L’EPS : parent pauvre des savoirs fondamentaux ?
L’importance accordée par l’institution à des savoirs « fondamentaux » ouvre le débat sur une présupposée hiérarchie des disciplines scolaires, et plus largement sur la complémentarité et l’articulation de tous les savoirs enseignés à l’école. En nous intéressant à l’évaluation en EPS, ses contenus et procédures, nous nous interrogeons ici sur ce qui parait (in)essentiel pour l’institution scolaire.
Les fondamentaux… et les autres
Un premier regard peut être porté sur la place et le rôle des disciplines scolaires à travers l’importance qu’on y accorde lors des évaluations externes.
En ce qui concerne les examens, le jeu des coefficients et le calcul de moyennes – très prisés dans notre pays – envoient un message très clair aux élèves et à leurs familles sur l’importance que l’on doit accorder dans la formation aux différents types de savoirs et disciplines, au détriment parfois des goûts et intérêts des élèves.
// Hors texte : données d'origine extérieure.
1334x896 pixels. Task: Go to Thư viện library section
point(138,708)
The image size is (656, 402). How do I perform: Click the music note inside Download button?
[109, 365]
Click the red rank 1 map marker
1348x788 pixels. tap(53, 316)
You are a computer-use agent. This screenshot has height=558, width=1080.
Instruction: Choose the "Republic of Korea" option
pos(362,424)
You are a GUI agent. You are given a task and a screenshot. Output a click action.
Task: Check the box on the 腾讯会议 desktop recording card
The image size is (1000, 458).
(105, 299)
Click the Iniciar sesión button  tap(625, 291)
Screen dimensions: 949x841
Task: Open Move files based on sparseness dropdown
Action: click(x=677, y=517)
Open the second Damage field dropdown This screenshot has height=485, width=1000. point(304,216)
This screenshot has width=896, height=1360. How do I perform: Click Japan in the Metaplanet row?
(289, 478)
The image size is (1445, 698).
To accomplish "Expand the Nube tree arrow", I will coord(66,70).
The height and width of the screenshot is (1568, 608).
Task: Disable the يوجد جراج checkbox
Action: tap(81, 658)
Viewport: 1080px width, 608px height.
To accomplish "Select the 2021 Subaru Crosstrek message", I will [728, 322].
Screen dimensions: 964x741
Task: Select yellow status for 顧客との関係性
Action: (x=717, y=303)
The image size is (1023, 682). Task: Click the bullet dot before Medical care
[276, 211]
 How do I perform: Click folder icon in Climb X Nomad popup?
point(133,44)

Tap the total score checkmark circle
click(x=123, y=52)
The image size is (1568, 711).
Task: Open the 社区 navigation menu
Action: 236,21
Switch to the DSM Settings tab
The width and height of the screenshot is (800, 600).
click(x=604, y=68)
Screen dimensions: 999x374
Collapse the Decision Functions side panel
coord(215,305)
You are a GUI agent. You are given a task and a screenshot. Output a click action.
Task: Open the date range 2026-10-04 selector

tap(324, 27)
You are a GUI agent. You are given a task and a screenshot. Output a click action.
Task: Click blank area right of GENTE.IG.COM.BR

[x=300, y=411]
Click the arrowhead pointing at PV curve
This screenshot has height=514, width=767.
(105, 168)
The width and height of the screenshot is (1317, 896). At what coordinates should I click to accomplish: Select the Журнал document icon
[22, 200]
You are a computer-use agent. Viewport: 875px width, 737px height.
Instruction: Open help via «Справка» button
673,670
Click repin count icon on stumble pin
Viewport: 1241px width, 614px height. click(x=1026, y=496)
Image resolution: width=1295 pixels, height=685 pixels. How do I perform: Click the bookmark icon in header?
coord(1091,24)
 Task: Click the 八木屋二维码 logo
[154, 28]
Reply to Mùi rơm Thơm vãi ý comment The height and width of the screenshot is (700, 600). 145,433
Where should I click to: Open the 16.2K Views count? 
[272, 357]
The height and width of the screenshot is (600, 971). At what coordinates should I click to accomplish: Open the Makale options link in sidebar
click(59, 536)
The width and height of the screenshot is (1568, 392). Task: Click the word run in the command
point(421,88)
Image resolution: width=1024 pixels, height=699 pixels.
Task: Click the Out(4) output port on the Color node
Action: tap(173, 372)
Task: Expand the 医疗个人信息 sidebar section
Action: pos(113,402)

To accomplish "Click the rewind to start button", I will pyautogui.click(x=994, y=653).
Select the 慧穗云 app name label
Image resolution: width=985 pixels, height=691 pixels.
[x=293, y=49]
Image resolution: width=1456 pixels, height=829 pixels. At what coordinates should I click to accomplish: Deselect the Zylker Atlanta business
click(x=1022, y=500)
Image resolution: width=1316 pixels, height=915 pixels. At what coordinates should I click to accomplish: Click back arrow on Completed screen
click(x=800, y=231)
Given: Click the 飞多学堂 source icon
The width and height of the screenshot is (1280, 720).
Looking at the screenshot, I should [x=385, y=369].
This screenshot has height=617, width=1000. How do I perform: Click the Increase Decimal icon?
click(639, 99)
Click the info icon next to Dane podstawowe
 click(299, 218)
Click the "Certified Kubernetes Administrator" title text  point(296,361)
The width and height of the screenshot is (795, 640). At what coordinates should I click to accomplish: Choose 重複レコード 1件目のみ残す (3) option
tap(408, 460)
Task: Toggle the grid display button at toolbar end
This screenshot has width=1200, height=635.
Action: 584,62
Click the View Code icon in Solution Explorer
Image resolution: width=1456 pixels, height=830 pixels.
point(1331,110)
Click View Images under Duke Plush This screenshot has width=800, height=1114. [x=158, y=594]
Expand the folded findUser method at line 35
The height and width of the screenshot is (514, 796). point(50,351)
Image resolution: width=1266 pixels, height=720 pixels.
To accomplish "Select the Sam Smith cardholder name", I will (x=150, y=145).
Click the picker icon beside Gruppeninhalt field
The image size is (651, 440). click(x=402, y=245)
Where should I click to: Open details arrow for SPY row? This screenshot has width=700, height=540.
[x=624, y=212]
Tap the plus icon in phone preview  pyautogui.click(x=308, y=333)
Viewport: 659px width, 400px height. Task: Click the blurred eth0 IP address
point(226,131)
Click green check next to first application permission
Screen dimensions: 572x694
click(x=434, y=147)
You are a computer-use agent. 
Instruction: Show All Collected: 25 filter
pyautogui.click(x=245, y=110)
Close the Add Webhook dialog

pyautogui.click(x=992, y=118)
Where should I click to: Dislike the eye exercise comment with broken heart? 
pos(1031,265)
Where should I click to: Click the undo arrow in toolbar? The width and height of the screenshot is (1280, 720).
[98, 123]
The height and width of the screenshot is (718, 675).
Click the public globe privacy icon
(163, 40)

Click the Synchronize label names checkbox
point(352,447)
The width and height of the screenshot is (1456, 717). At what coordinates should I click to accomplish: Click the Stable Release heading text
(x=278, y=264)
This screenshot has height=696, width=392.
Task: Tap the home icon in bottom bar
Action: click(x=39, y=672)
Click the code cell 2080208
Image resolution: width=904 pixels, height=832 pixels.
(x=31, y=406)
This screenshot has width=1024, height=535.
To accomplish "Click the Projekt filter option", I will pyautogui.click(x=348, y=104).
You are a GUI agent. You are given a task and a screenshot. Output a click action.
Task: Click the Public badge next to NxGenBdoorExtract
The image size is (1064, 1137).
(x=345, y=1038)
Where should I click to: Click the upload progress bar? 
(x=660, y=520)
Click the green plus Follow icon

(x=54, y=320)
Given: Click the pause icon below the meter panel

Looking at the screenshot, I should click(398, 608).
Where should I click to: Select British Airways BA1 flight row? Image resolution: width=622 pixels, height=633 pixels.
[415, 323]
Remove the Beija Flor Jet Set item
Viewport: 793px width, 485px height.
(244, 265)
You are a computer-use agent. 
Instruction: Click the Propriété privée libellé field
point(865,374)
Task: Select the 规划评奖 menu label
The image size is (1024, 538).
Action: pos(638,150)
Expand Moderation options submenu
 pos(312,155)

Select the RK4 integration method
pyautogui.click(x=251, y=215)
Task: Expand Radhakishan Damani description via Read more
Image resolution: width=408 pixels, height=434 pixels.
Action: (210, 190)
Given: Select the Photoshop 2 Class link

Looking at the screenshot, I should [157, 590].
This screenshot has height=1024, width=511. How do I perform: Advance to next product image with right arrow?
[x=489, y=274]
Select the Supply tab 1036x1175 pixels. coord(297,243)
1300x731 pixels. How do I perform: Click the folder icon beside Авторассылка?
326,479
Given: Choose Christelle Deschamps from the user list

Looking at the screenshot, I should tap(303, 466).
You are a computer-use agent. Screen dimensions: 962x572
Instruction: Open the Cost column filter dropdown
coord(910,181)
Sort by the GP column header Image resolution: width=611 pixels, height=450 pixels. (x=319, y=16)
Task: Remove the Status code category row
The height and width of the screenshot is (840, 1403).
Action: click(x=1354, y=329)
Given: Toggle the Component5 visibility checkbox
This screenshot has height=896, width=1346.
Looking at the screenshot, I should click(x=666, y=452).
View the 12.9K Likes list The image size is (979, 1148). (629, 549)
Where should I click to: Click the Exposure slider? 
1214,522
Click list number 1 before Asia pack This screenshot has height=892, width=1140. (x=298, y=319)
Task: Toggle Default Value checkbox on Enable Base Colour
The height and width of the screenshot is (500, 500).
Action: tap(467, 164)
Sans même évoquer les arts, l’éducation musicale ou la technologie qui disparaissent de l’enseignement obligatoire après la 3ème, ou la philosophie qui, au contraire, surgit en fin de parcours tout aussi brutalement, l’obtention du baccalauréat nécessite quelques savants calculs pour cerner le poids des disciplines et dégager ce qui serait fondamental. L’EPS, rare domaine qui assure une formation de la personne dans sa totalité, se dote ainsi d’un coefficient 6 sur 100 en tout, les élèves étant évalués en contrôle en cours de formation lors de trois épreuves distinctes durant leur année de terminale. Comme pour d’autres disciplines secondarisées par le jeu des coefficients et compensations, nul besoin de s’inquiéter de la non-maîtrise de certains savoirs surtout s’ils sont faiblement liés à un projet d’avenir.
Concernant les évaluations nationales ensuite, qui tendent à se généraliser, faut-il s’étonner de l’intérêt exclusif porté au français et aux mathématiques ? Comme pour les comparaisons internationales, la sphère politique ne semble pas considérer avec autant d’importance tous les savoirs dispensés, sans même évoquer la quasi absence dans la réflexion d’autres éléments pourtant décisifs comme le bien-être des élèves, leur santé ou la capacité de l’école à atténuer les inégalités sociales et culturelles. De fait, ces évaluations nationales et internationales centrées sur quelques éléments mesurables offrent une vision très étriquée et uniquement quantifiée de ce que les élèves apprennent, de ce qu’ils sont, de leurs qualités, et conduisent à des décisions peu appropriées et prises dans l’urgence.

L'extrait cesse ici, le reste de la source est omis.